Bu tutarların üzerindeki rakamların telaffuz edilmesi manipülatif söylemlerden ibarettir. Çünkü zikredilen 9 bin 500-10 bin-11 bin TL tutarları bir beklenti ve algı oluşturmaktadır. Yani bu beklenti eğer gerçekleşmezse çalışanlar da hayal kırıklığına uğrayabilirler. Bu kapsamda hem piyasayı doğru yönlendirmek hem de beklentileri yönetebilmek adına doğru ve gerçekçi açıklamaların yapılması elzemdir.
Zaten TÜRK İŞ Başkanı da daha önceki açıklamalarında fiyat söylemenin yanlış olduğunu bunların piyasa içerisinde farklı algılandığını hem işverenlerce hem de çalışanlarda bunun kötüye kullanıldığından bahsetmişti. Bu kapsamda gerçekçi rakamlar üzerinde durmak gerekiyor 8 bin lira ile 8 bin 250 lira arasındaki rakam enflasyonun üzerinde bir rakamdır. Çalışanların önceden aldığı enflasyon farkı kendilerini enflasyon karşısında bir nebze nefes aldıracaktır.

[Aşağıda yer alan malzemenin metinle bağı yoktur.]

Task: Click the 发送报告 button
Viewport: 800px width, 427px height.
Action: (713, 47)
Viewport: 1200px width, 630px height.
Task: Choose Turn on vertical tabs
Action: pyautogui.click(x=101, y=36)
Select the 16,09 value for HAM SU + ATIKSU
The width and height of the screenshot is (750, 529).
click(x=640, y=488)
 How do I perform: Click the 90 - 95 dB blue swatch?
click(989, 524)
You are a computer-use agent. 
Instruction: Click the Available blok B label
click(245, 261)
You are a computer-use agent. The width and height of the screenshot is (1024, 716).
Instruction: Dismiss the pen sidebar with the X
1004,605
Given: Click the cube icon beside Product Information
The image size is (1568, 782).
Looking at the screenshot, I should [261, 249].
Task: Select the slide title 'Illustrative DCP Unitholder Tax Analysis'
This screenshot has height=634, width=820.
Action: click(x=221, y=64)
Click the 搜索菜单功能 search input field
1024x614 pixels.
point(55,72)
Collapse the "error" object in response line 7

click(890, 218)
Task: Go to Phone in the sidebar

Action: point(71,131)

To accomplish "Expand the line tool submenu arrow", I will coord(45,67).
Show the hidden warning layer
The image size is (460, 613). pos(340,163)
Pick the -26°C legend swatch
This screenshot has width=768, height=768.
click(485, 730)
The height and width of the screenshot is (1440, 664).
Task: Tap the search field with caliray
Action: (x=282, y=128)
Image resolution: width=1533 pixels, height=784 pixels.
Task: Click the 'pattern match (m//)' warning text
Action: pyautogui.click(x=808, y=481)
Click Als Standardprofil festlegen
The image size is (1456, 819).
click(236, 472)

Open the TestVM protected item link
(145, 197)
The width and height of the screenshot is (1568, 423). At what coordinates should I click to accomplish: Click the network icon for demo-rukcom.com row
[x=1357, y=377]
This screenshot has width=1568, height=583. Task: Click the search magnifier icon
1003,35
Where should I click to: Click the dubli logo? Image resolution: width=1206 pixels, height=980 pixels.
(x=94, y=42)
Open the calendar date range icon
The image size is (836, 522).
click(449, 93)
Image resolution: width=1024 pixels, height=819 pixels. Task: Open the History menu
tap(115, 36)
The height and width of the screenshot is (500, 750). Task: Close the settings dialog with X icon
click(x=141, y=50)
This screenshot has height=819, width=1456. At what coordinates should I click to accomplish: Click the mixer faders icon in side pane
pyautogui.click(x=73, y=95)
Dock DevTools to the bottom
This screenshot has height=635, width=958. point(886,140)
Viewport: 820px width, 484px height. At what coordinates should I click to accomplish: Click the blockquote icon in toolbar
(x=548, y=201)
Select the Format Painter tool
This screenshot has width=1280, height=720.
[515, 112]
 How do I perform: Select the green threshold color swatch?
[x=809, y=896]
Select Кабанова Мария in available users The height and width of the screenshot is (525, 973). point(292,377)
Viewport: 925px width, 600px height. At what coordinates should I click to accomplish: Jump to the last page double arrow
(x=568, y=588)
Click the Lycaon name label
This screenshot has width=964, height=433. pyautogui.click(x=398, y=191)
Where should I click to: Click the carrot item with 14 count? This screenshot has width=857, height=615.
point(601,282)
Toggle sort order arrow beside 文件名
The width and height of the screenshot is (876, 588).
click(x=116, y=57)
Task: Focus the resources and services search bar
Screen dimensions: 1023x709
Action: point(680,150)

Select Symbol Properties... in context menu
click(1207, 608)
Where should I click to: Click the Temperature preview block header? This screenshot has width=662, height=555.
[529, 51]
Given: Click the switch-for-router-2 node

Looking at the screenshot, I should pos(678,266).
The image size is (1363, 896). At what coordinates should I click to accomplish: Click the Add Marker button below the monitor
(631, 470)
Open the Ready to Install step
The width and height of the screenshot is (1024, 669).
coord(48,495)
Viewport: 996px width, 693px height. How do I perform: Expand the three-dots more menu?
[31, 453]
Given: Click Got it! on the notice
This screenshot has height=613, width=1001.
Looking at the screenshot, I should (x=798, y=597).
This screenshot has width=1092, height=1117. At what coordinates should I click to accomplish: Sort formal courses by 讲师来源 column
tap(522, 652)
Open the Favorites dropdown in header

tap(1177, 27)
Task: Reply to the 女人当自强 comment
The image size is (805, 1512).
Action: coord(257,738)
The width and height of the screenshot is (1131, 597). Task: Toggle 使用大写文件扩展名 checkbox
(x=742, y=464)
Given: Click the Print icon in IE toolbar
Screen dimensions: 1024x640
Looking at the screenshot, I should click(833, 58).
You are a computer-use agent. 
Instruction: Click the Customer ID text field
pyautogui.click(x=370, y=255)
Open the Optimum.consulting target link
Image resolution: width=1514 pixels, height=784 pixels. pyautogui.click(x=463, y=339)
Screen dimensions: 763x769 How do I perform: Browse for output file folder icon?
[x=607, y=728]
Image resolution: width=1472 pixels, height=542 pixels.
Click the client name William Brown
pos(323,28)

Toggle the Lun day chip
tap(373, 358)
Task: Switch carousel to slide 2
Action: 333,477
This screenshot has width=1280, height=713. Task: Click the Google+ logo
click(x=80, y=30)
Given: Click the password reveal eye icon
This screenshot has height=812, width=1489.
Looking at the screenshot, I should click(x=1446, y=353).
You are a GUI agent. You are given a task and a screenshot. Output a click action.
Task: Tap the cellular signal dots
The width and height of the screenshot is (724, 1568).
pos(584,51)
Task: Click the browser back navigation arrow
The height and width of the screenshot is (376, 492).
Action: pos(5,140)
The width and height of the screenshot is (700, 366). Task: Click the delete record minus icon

2023 ASGARİ ÜCRETİNDE DE TÜM TARAFLARIN MEMNUN OLACAĞI BİR DÜZEY ORTAYA ÇIKAR MI?
Hem TİSK Başkanı hem TÜRK İŞ Başkanı’nın yaklaşımları gayet makul ve yerindedir. Zaten bizim de daha önce söylemiş olduğumuz üzere asgari ücret dışında bazı konular vardı. EYT kapsamında emekli olacakların kıdem tazminatı ödemesine ilişkin ve aynı şekilde SGK priminde yapılan 5 puanlık indirimin sabitlenmesi şeklinde. Dün TİSK Başkanı yaptığı açıklamada Bakan Bilgin ile görüştüklerini ve onay aldıklarını söylemişti. Bugün sayın Bakan Nebati’nin yaptığı açıklamada kıdem tazminatının ödenebilmesi için işverenlere KGF destekli kredi verileceği belirtildi. Bu önemli bir yaklaşımdır. Bu yaklaşımdan da yola çıkarak tarafların asgari ücretin belirlenmesinde olumlu olduklarını ve beraberce oy birliği ile tekrar fiyat belirlenebileceğini düşünüyorum.
Çünkü asgari ücretin az belirlenmesi demek vatandaşlarımızın ve ücretlilerin enflasyon karşısında ezdirilmesi demektir. Fazla belirlenmesi kayıt dışılığa, herkesin asgari ücretli gibi çalıştırılmasına ve istihdam kaybına yol açacaktır. O yüzden bu dengeyi mutlaka gözetmek gerekiyor.
Nihai toplantı sonucunda verilen rakamın oy birliği ile çıkacağını yüksek ihtimal görüyorum.
ASGARİ ÜCRETTE NİHAİ KARAR ARALIK SONU DEĞİL DE DAHA ERKEN BİR TARİHTE BELİRLENEBİLİR Mİ?
Daha önceki toplantıların 4. sefere uzamasının sebebi tarafların uzlaşamamasıydı. Eğer oy birliği olursa 3. toplantıda da bu karar alınabilir. Toplantılarda şöyle bir durum söz konusu: Hem işveren hem işçi kesimlerinin temsilcileri bilimsel veriler üzerinde çalışıyor. Asgari ücretin belirlenmesinin bir kıstası yoktur. Enflasyon oranında belirlenme şartı da yoktur. Ama bilimsel veriler üzerinde taraflar çalışmaktadır. Bu çalışma en fazla aralık sonu itibarıyla bitecektir.”